Over the past ten years, Phillipe has published peer-reviewed articles on cannabis’s therapeutic effects on patients in top academic journals around the world. In particular, as a PhD student at the University of British Columbia, he has been working on a concept called the cannabis substitution theory, which seeks to understand the behaviours and choices of marijuana-using patients in the medical marketplace. Besides this, he helped co-found a Canadian chapter of the Multidisciplinary Association for Psychedelic Studies.

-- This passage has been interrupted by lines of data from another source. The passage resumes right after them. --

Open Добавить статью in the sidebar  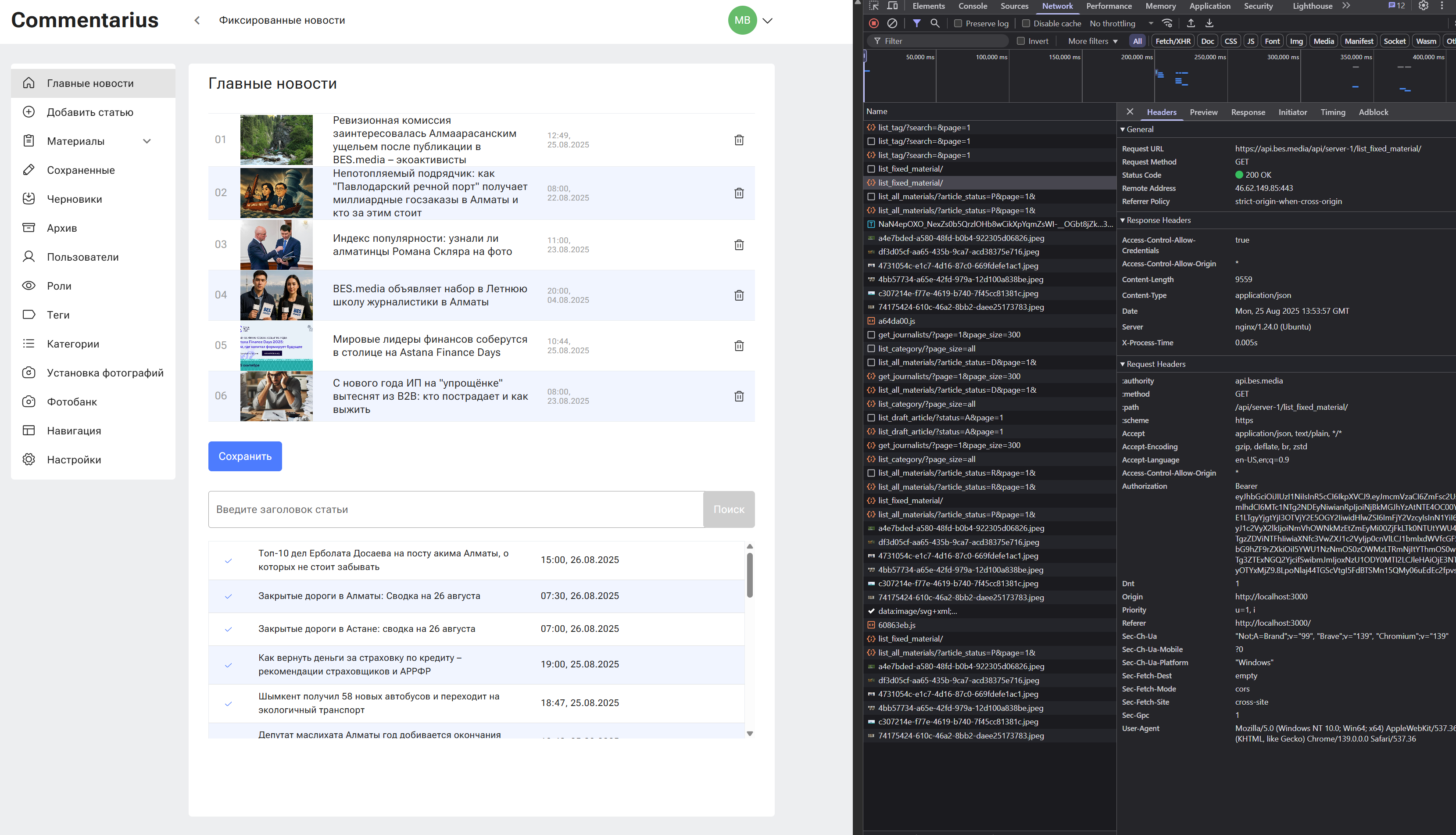tap(90, 112)
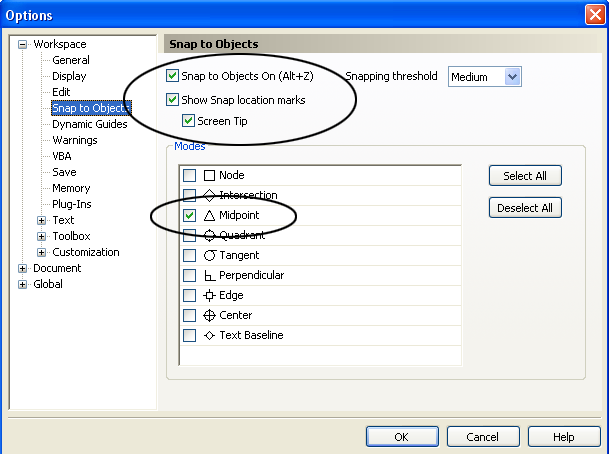This screenshot has height=454, width=609.
Task: Uncheck Show Snap location marks
Action: 172,100
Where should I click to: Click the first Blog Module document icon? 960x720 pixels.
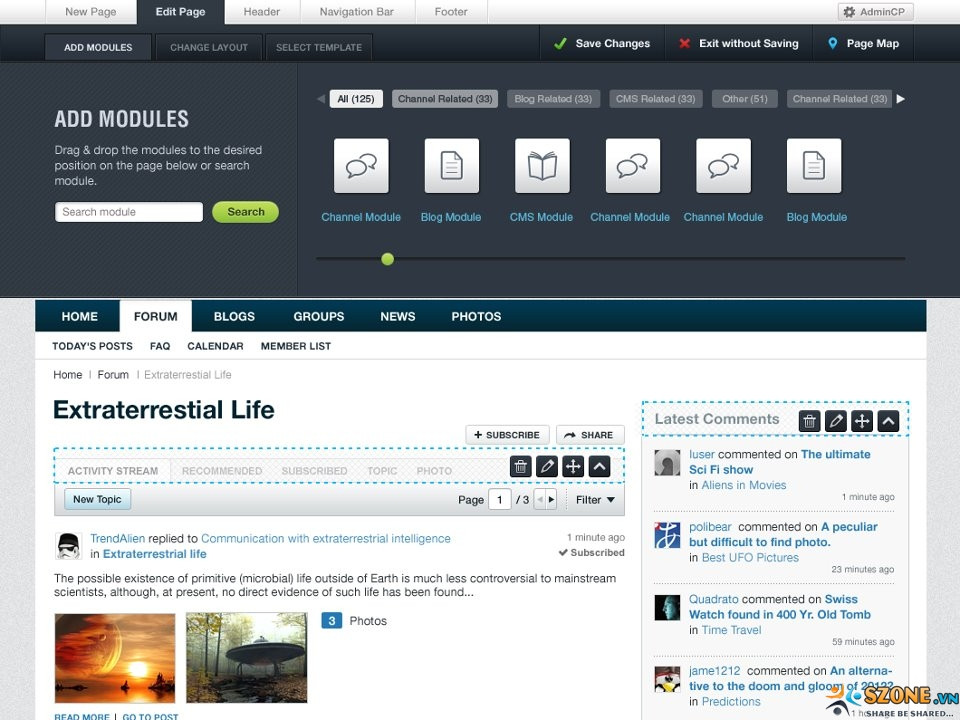coord(451,166)
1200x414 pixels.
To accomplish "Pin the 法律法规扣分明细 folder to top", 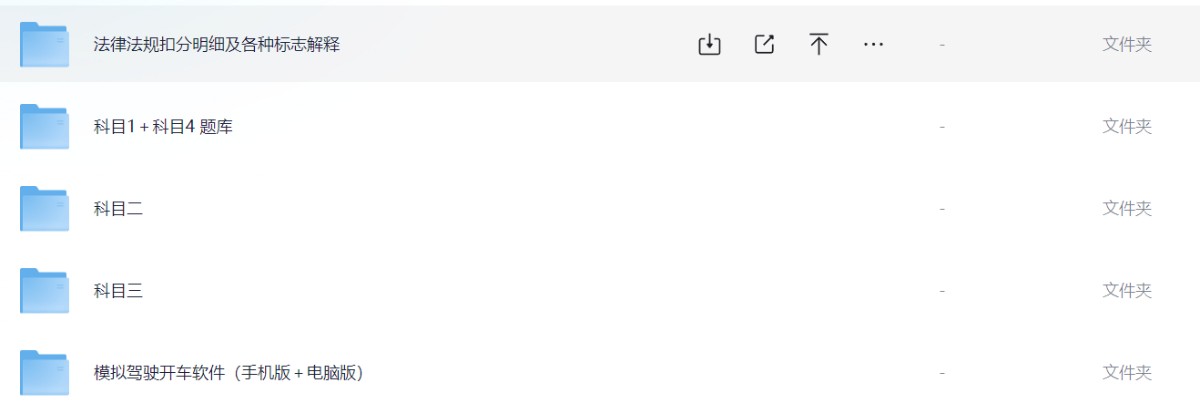I will coord(819,44).
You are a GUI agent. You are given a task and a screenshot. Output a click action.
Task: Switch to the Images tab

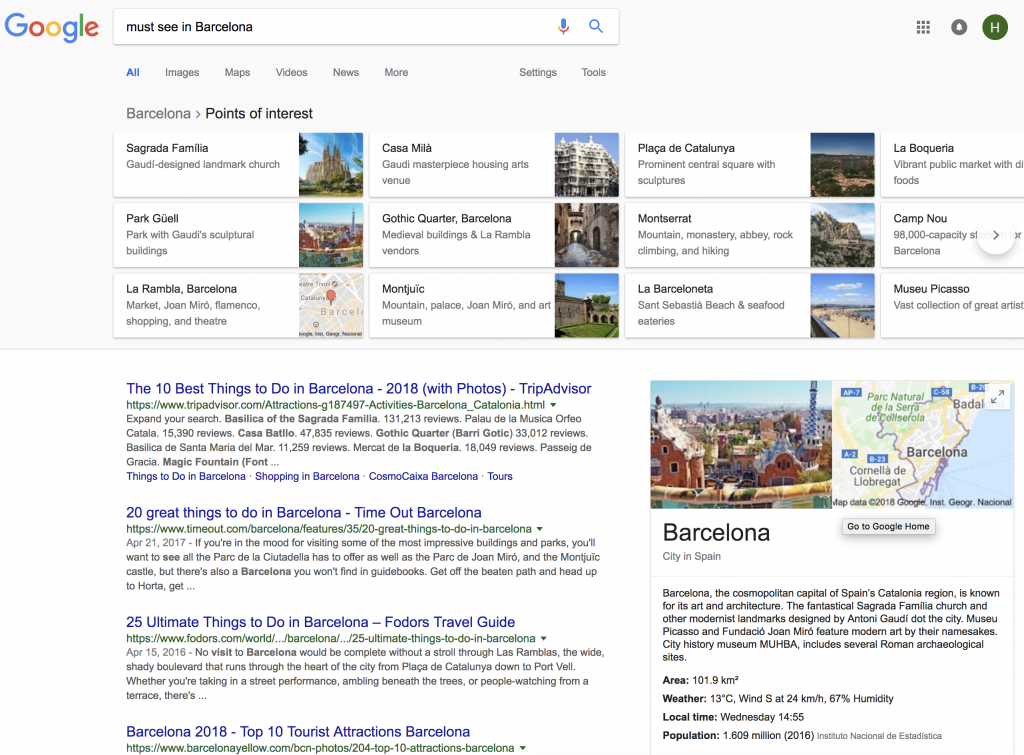pos(182,72)
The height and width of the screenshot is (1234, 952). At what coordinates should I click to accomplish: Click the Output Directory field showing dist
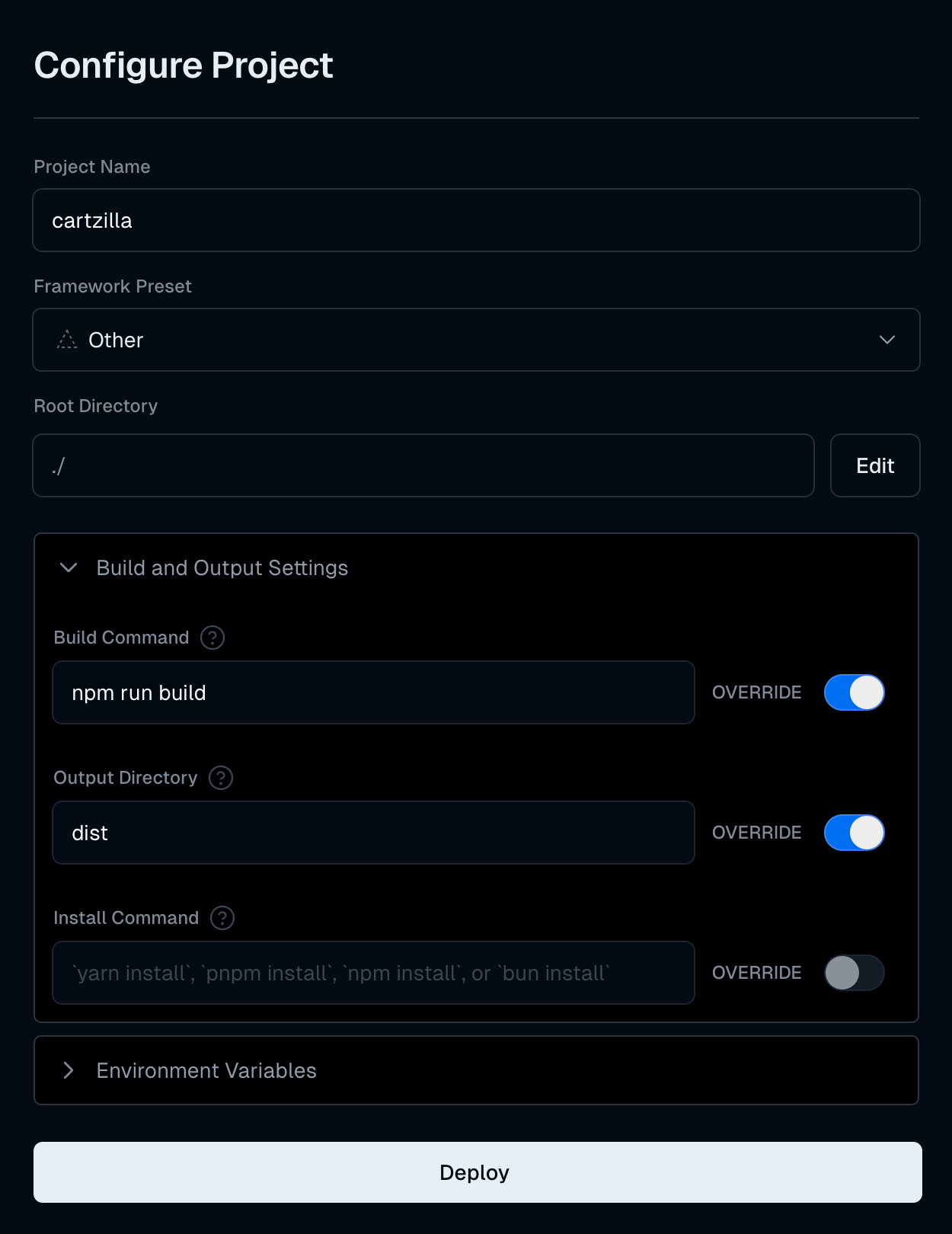(x=373, y=833)
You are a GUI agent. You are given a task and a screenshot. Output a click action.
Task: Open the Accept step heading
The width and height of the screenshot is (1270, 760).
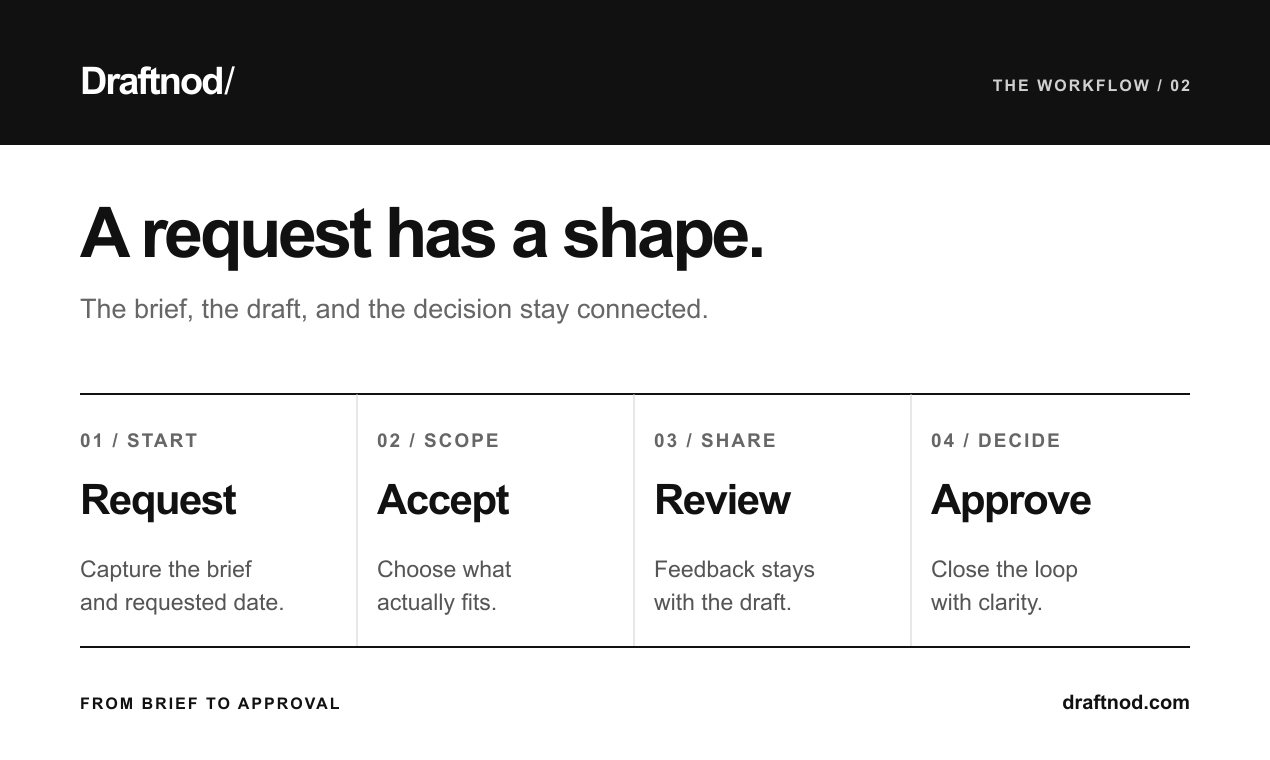pos(443,500)
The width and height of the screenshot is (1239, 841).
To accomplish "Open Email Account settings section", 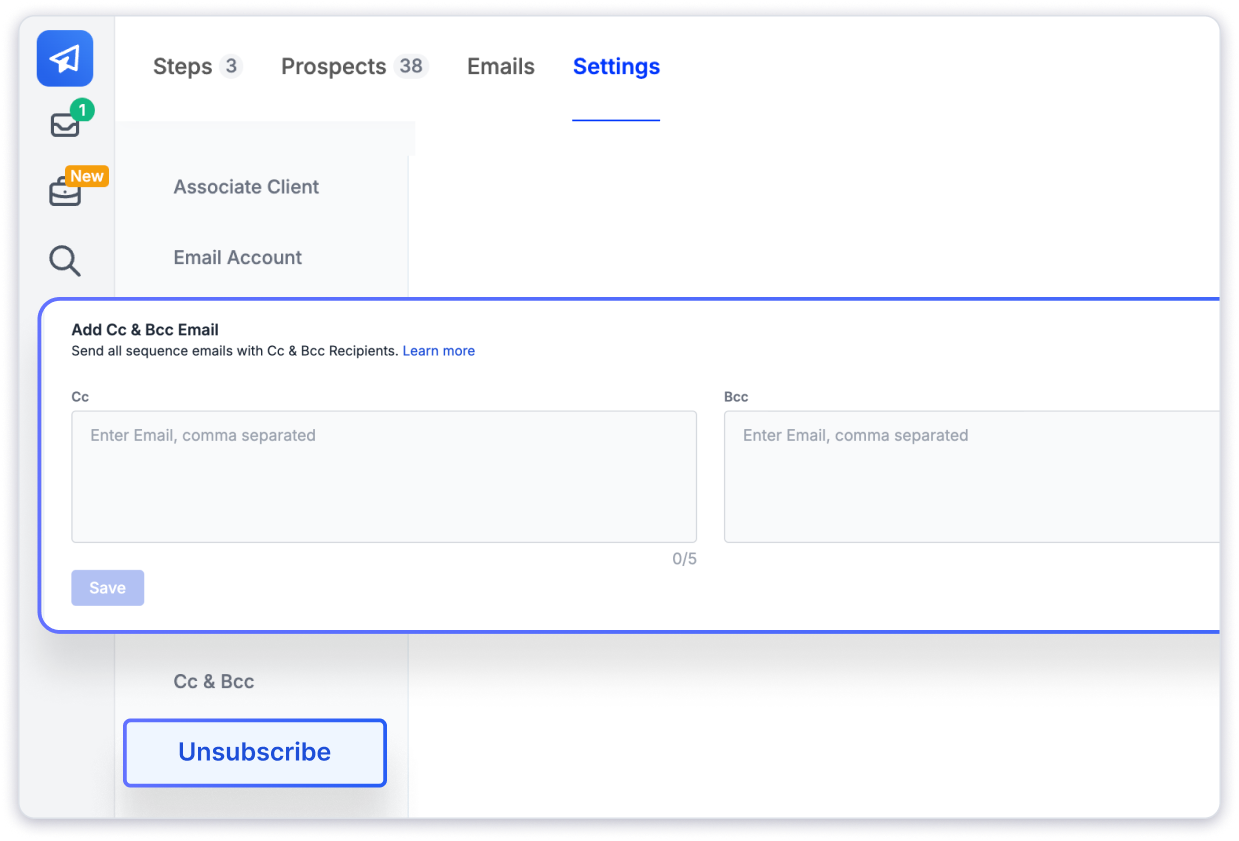I will point(238,257).
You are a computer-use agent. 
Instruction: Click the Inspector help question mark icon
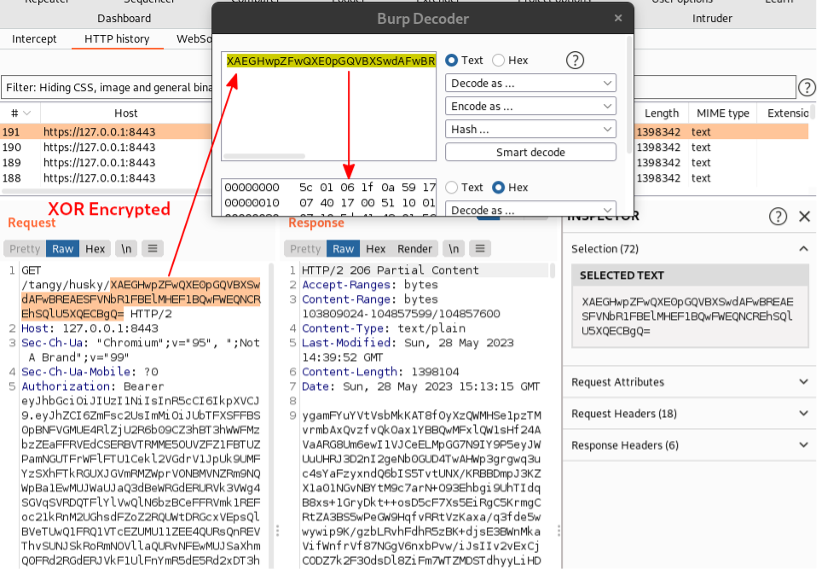coord(777,217)
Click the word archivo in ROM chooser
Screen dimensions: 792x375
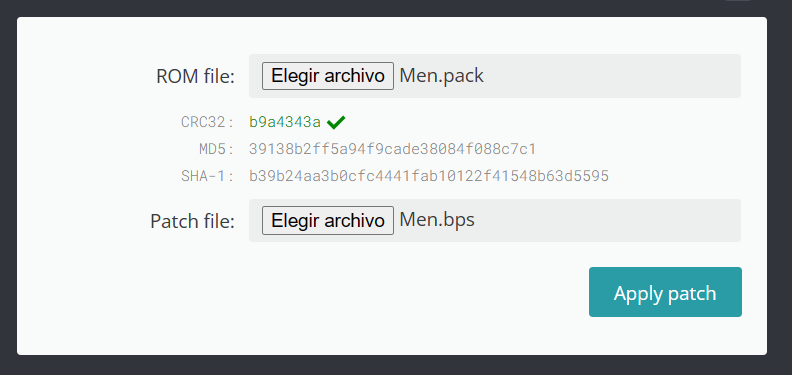point(355,76)
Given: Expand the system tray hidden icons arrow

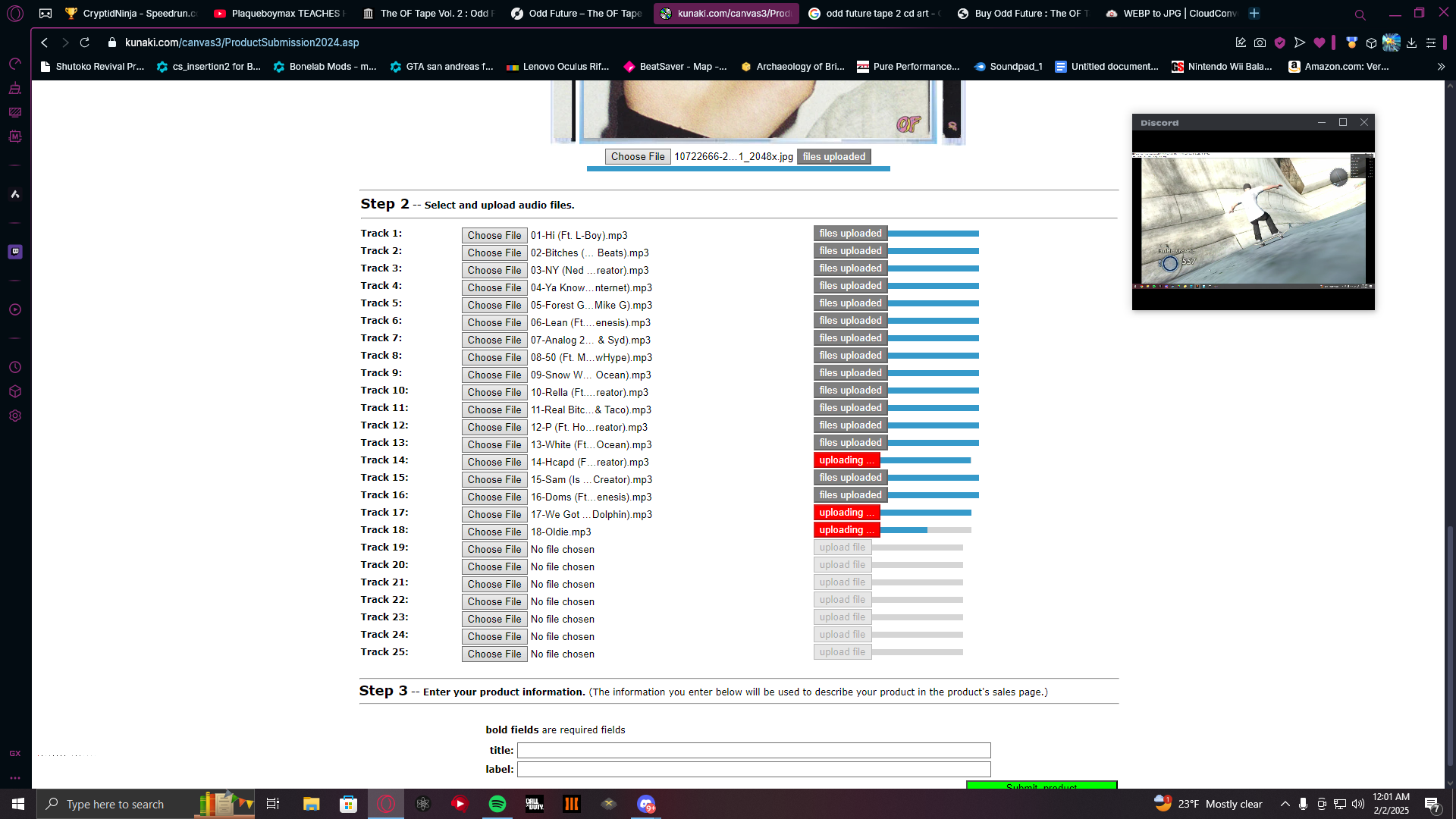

We deposited our belongings on the leather chairs in the cozy waiting room, leaving our phones and cameras behind, and Phillipe explained the building was a Level 9 security complex. Level 10 was reserved for nuclear products and the facility has been described by Charlie Smith as “a vault wrapped by Fort Knox wrapped in a castle.” No pictures allowed. No videos, either.

With security passes on display around our necks, we set off. We engaged in an intricate dance as we tapped in and out of each fortified and sanitized room. Our graceless choreography, made ever more awkward as we stood outside each room and robed and disrobed to prevent contaminating the delicate crops, was all caught on internal security cameras – lots and lots of cameras, in fact. It is understandable, isn’t it? Just imagine what would happen if this stuff made its way on to the streets.